Could you find every line in the records below that contains the word "screenshot" and copy it?

PROVIDED ENTRIES

○ ○ ○

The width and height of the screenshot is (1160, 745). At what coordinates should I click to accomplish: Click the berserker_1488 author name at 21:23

○ ○ ○

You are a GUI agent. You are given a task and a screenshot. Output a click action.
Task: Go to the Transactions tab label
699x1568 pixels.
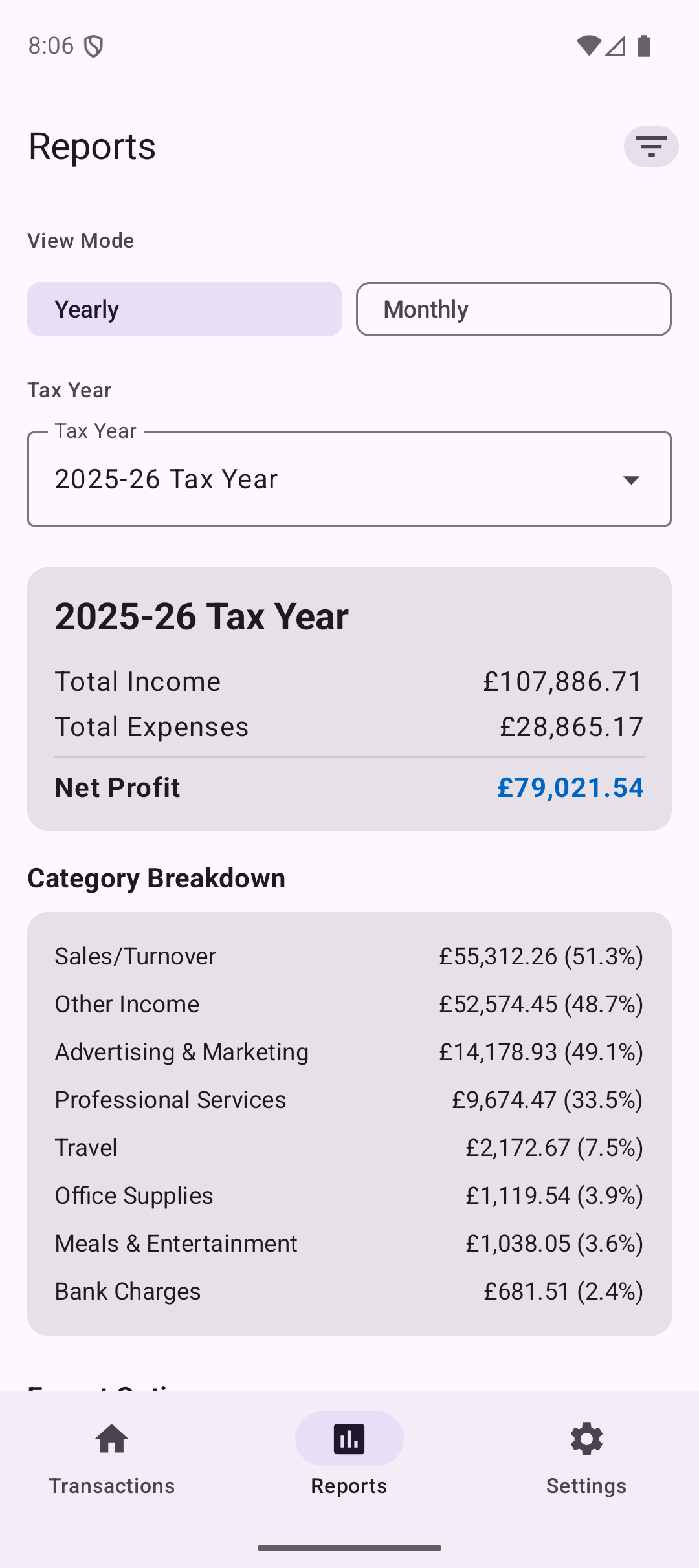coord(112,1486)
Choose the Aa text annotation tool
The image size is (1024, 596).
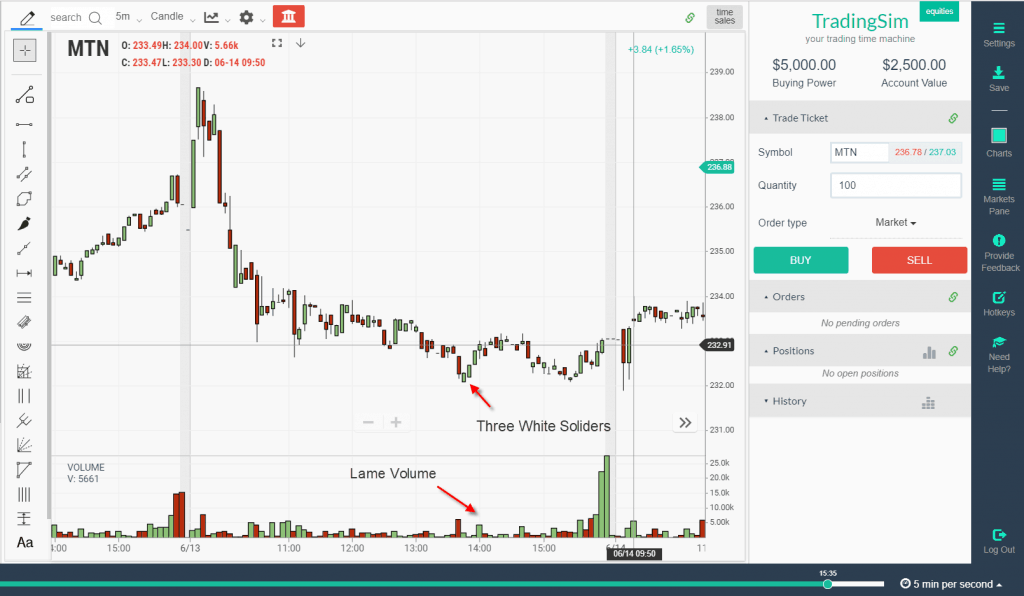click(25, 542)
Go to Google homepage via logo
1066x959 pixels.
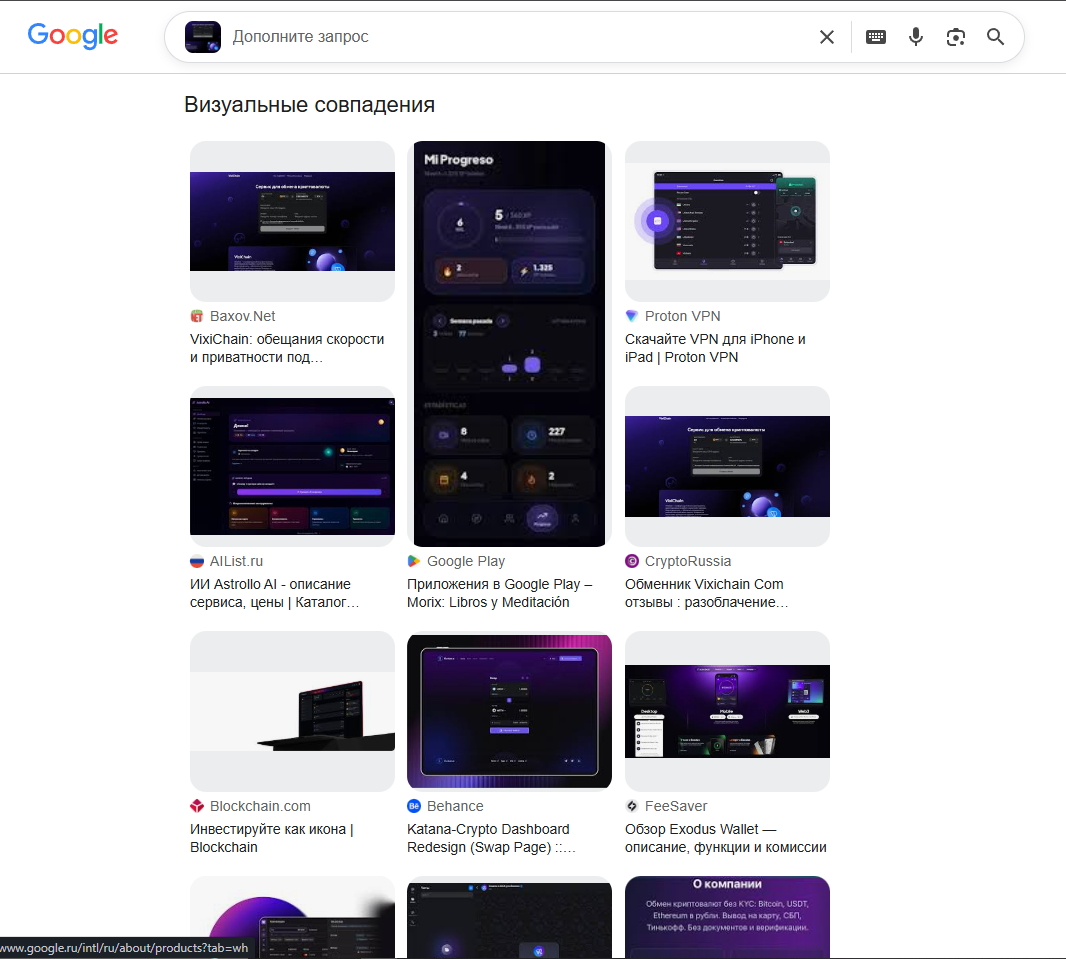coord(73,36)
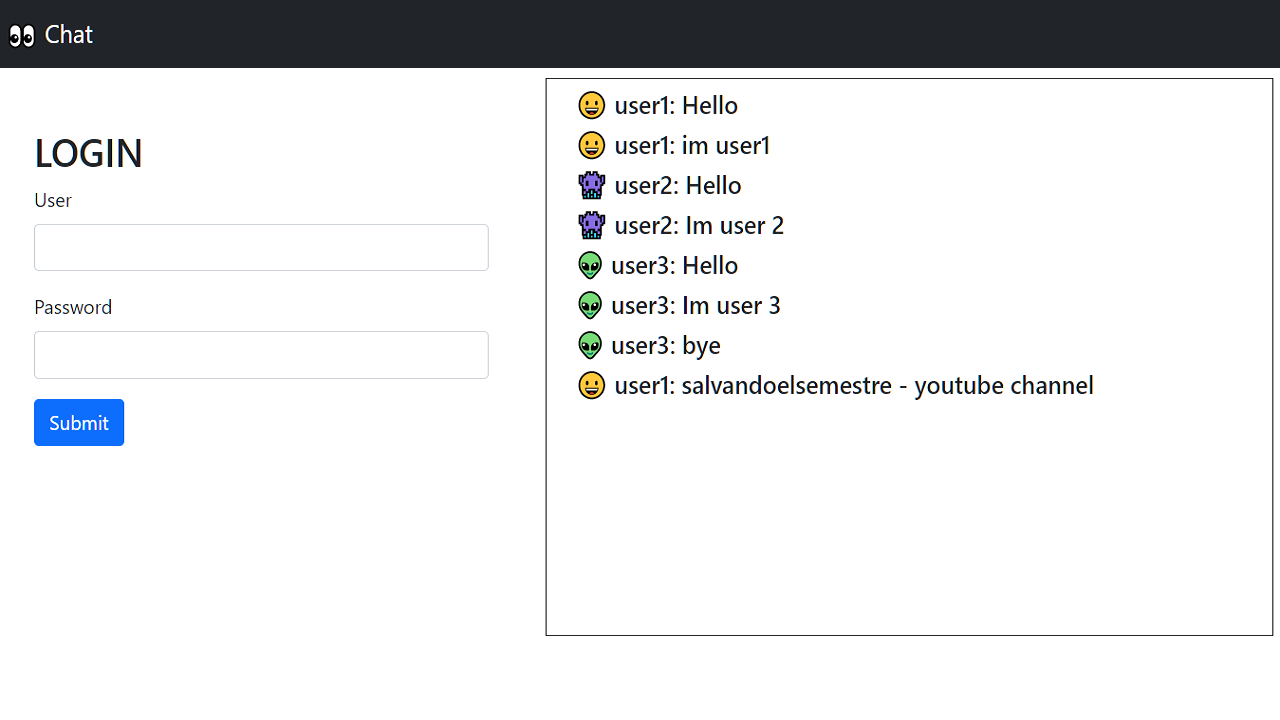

○ ○ ○

YOUR SOLUTION
The width and height of the screenshot is (1160, 745). At what coordinates should I click to accomplish: Click the berserker_1488 author name at 21:23
You are a GUI agent. You are given a task and a screenshot. Output a click action.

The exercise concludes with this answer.